• [Extrahierter Text]
=====
- EU-Recycling - https://eu-recycling.com -

Personalentwicklung: Stärker in Circles einbeziehen

Ein Unternehmen ist immer nur so gut wie seine Mitarbeiter. Deren Aus- und Weiterbildung ist ein entscheidender Faktor auch für die Betreiber von thermischen Abfallbehandlungsanlagen. Das verdeutlichten drei Beiträge auf der Berliner Abfallwirtschafts- und Energiekonferenz am 24. Juni.

Die Anforderungen an Anlagenfahrer sind vielschichtig und hoch, machte Ernst Michael Zille vom Bildungsträger KWS Energy Knowledge deutlich. So verlangt die Prüfung Anlagentechnologie die Gebiete Wärmelehre, Chemie, Dampferzeuger, Turbinen, Hilfs- und Nebenanlagen, Rohrleitungen und Armaturen, elektrische Anlagen, Leittechnik, Anlagen-Aufbau und -betrieb sowie Umweltschutz. Für die Prüfung Anlagenbetrieb kommen hinzu: Abfall-Aufbereitung, -Behandlung und -Verwertung, Förderanlagen, Brandschutz, Prozessdampfverarbeitung und -weiterverarbeitung, Wasseraufbereitung, Umweltschutz, Arbeitsschutz, Rauchgasreinigungsanlage, elektrotechnische Anlagen sowie Leittechnik. Bei ausgebildeten Kraftwerkern werden spezielle Sachkenntnis, Organisationsfähigkeit und Führungsqualitäten für den Betrieb von Abfall- und Sonderabfall-Verbrennungsanlagen sowie Ersatzbrennstoff-Kraftwerken erwartet.
=====
• [Datenzeilen]
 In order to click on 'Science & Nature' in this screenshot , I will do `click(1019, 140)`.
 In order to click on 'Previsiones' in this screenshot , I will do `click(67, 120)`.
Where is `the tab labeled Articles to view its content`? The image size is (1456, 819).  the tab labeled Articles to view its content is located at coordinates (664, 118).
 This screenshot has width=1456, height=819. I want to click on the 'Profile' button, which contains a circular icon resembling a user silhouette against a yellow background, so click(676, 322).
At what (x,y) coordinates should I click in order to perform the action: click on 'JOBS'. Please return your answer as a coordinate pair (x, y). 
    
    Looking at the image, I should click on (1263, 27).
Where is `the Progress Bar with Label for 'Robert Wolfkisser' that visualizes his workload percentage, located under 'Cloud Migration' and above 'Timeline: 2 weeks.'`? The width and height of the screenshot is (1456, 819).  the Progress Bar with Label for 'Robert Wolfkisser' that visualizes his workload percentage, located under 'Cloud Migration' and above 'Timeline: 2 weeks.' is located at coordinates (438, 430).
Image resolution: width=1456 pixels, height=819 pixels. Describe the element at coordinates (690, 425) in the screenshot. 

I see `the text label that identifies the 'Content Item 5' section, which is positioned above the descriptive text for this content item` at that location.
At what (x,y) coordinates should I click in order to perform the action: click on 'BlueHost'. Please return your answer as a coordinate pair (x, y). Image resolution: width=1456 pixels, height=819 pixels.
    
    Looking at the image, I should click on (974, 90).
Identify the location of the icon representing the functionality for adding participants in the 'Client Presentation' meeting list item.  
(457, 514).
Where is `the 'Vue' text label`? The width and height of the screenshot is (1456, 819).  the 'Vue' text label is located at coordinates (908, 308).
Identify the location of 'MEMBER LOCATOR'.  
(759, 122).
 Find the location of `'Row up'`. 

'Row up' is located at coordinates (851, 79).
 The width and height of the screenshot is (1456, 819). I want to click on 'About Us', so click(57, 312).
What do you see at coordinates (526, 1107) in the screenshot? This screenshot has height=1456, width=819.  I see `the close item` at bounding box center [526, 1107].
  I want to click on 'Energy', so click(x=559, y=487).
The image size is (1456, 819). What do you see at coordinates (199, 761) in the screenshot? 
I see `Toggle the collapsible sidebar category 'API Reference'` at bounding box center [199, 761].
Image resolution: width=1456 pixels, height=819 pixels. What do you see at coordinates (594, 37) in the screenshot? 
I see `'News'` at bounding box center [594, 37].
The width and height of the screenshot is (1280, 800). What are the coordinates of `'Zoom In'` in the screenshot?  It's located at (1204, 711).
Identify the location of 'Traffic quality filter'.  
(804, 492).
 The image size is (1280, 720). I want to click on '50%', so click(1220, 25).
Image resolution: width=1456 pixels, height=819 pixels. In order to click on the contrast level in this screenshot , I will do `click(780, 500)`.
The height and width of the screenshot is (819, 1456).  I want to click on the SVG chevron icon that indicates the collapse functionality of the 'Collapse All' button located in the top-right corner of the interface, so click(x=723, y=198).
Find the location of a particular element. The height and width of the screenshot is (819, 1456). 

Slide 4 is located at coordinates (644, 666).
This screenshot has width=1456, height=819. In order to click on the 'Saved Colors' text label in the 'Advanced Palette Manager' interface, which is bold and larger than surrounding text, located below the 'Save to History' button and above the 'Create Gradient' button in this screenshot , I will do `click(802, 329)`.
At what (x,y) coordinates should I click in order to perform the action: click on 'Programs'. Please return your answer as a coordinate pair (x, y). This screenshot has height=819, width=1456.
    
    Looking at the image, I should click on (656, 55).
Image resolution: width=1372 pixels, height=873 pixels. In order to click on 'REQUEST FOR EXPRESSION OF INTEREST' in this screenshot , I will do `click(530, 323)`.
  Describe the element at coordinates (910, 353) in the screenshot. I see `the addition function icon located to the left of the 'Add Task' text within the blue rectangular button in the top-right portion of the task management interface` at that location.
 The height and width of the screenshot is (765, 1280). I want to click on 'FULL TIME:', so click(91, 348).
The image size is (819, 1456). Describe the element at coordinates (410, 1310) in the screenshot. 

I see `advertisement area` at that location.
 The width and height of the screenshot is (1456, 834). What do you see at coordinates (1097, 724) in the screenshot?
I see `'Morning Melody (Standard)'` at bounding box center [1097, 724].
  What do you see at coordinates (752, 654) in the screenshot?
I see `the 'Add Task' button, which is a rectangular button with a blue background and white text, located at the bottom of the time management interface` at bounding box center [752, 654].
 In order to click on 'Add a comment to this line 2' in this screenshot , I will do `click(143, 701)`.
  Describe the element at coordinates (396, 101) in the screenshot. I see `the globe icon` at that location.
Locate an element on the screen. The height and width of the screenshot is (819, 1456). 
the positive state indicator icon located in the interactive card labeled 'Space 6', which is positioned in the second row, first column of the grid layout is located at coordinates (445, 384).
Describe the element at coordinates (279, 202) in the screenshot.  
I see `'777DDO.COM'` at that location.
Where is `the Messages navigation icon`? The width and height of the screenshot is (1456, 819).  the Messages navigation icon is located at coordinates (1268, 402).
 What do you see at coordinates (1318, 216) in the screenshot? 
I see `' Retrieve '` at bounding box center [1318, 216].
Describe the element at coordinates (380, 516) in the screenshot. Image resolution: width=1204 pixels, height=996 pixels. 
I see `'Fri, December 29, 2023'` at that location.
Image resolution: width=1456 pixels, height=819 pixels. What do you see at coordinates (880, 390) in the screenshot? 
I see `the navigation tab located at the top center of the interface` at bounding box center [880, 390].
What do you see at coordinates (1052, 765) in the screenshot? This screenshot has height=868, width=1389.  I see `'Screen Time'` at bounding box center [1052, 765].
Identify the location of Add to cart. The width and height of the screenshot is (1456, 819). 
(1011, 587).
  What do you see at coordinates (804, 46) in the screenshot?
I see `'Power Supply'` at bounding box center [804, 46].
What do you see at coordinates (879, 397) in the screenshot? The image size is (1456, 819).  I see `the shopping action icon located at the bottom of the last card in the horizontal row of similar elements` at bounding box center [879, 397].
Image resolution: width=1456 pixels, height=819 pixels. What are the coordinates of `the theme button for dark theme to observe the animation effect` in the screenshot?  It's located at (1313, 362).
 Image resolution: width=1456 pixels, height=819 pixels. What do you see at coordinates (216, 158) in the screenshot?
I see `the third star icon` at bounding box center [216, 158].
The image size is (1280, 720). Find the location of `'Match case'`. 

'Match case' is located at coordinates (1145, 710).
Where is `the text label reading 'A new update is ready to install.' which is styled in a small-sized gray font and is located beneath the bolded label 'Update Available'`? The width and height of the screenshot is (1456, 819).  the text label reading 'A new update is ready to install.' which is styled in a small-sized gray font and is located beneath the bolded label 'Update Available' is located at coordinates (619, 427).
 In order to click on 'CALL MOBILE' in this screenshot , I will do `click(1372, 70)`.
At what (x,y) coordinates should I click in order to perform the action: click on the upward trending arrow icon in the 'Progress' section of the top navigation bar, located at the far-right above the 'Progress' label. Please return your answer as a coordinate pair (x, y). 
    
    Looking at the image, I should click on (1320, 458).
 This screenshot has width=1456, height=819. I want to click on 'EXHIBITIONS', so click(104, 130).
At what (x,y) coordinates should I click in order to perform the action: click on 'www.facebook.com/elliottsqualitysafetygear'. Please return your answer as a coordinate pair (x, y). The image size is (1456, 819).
=====
• [Herausforderungen]
[1] Fasse den Artikel über Personalentwicklung in zwei Sätzen zusammen.
[2] Schreibe den Artikel über Personalentwicklung im Anschluss an seinen letzten Satz weiter.

• [Ergebnisse der Aufgaben]
[1] Auf der Berliner Abfallwirtschafts- und Energiekonferenz am 24. Juni verdeutlichten drei Beiträge, dass die Aus- und Weiterbildung der Mitarbeiter auch für Betreiber thermischer Abfallbehandlungsanlagen ein entscheidender Faktor ist. Laut Ernst Michael Zille von KWS Energy Knowledge sind die Anforderungen an Anlagenfahrer vielschichtig und hoch: Die Prüfungen Anlagentechnologie und Anlagenbetrieb umfassen zahlreiche Fachgebiete, und von ausgebildeten Kraftwerkern werden spezielle Sachkenntnis, Organisationsfähigkeit und Führungsqualitäten erwartet.

[2]
Tool-, Skill- und Mind-Set
In beiden Betätigungsfelder herrschen ständig sich verändernde Produktions-Strukturen, -Methoden und -Organisationen, bedingt durch wirtschaftliche, technische, gesetzgeberische oder personelle Umstellungen. Sie haben Auswirkungen auf die technisch-logistische Ausstattung – das sogenannte Tool-Set -, die Entwicklung der Kompetenzen – das Skill-Set – und die Motivation der betreffenden Führungskräfte und Mitarbeiter – das Mind-Set. Dabei gilt es zu bedenken, dass für das vorhandene Personal die Umstellung von lange erfolgreichen Arbeits- und Verhaltensweisen auf neue Herausforderungen schwerer zu bewerkstelligen ist als mit neuen Mitarbeitern.

Nur generationenübergreifend fruchtbar
Hinzu kommt, dass – wie eine Aufstellung der FW Management Consulting GmbH zeigt – auf dem Arbeitsmarkt momentan vier verschiedene Altersstufen anzutreffen und in den betrieblichen Alltag zu integrieren sind: die Babyboomer im Alter zwischen 56 und 76 Jahren mit hoher Sozialkompetenz, Teamgeist und Hilfsbereitschaft; die Generation X mit 41 bis 55 Jahren und einer antiautoritären Haltung, materialistischer Orientierung und Offenheit hinsichtlich neuer Technologie; die Generation Y, 25 bis 31 Jahre alt, gut ausgebildet, und in digitalen Techniken bewandert und flexibel, was Planung, Arbeitsplatz und Arbeitszeit anlangt; und schließlich die Generation Z im Alter bis 25 Jahren, mit Digitaltechnik großgeworden, ambitioniert und leistungsorientiert.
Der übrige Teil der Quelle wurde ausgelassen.